(Stored data entries)
^^^^
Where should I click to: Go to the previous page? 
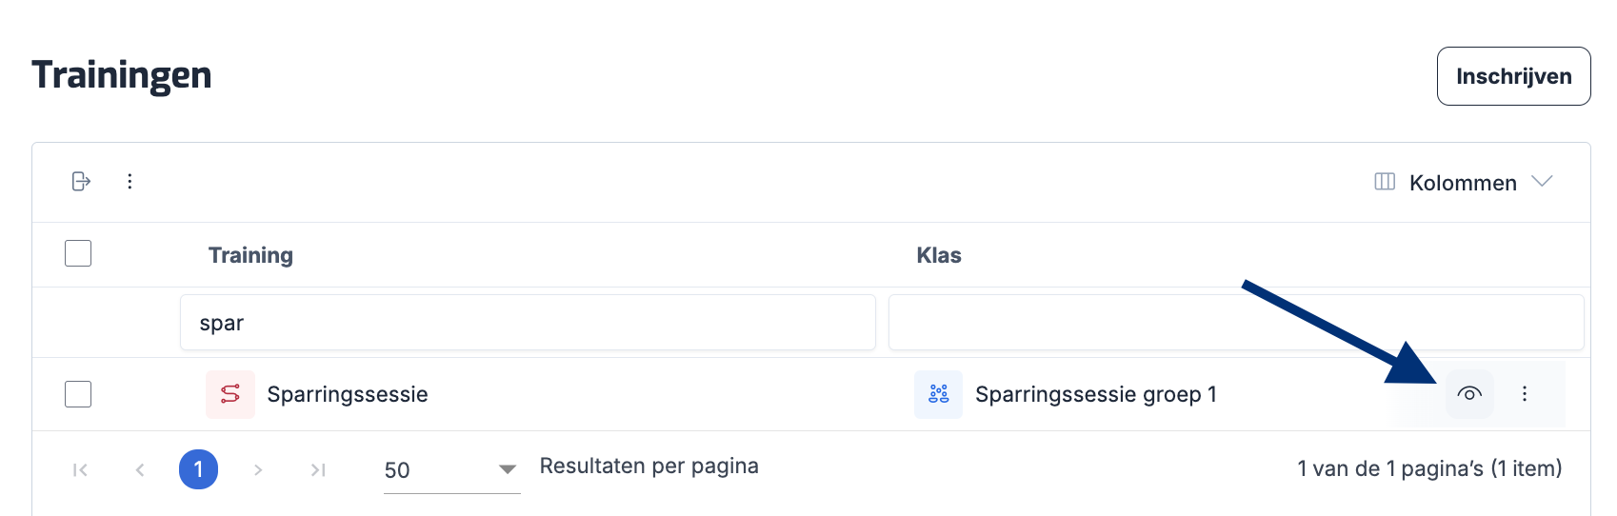coord(140,469)
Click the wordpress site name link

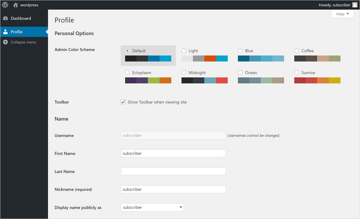click(x=29, y=5)
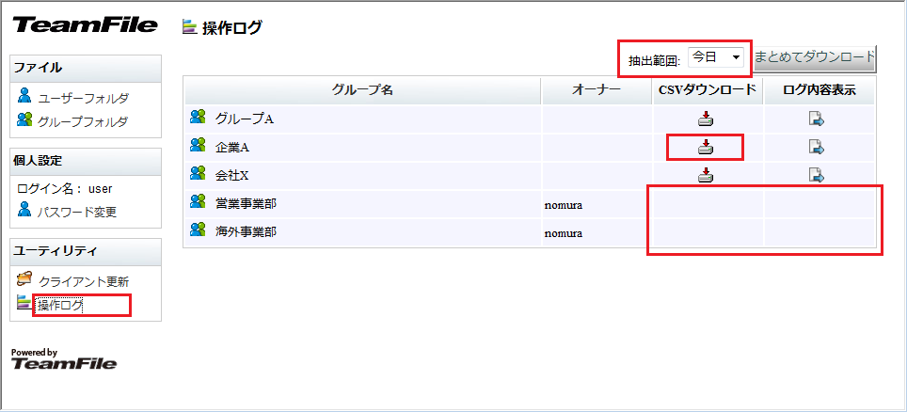Click the Powered by TeamFile logo

coord(64,360)
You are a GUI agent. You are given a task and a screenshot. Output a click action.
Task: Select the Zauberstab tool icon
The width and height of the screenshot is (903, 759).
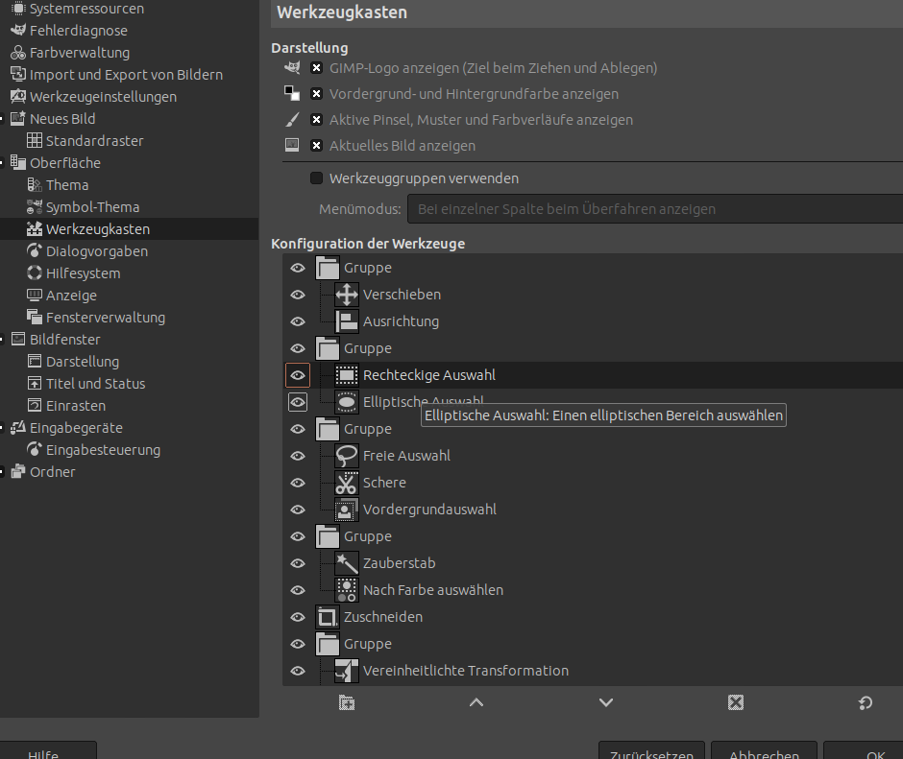click(346, 563)
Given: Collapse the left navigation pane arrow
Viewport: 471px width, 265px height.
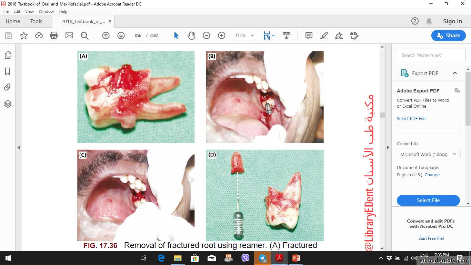Looking at the screenshot, I should coord(19,147).
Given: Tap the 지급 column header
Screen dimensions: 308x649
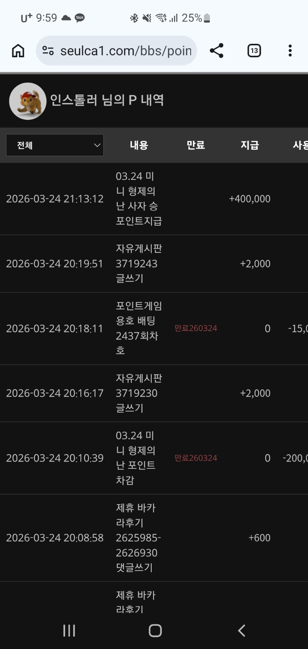Looking at the screenshot, I should pyautogui.click(x=250, y=145).
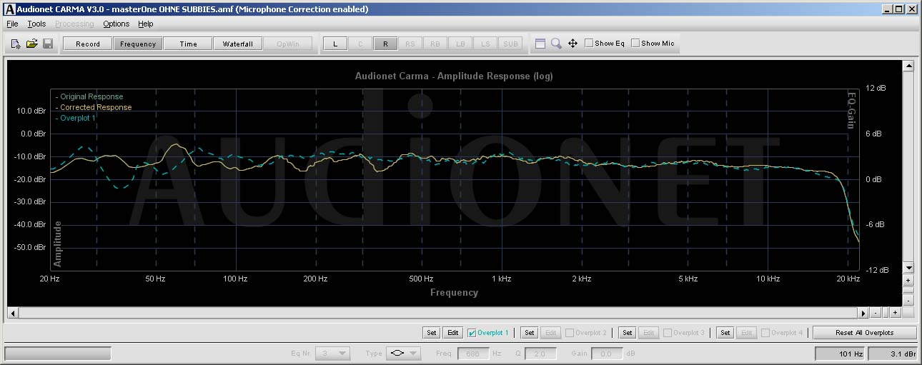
^^^^
Repeat, exactly and only, the lines from the one containing "Task: Select the Zauberstab tool icon" through the final line of the data, both ends included, leaving out any picture.

◆ **TASK RESULT**
Task: Select the Zauberstab tool icon
The width and height of the screenshot is (903, 759).
click(346, 563)
Given: Collapse the left navigation pane arrow
Viewport: 471px width, 265px height.
Looking at the screenshot, I should coord(19,147).
Given: Tap the 지급 column header
Screen dimensions: 308x649
Looking at the screenshot, I should pyautogui.click(x=250, y=145).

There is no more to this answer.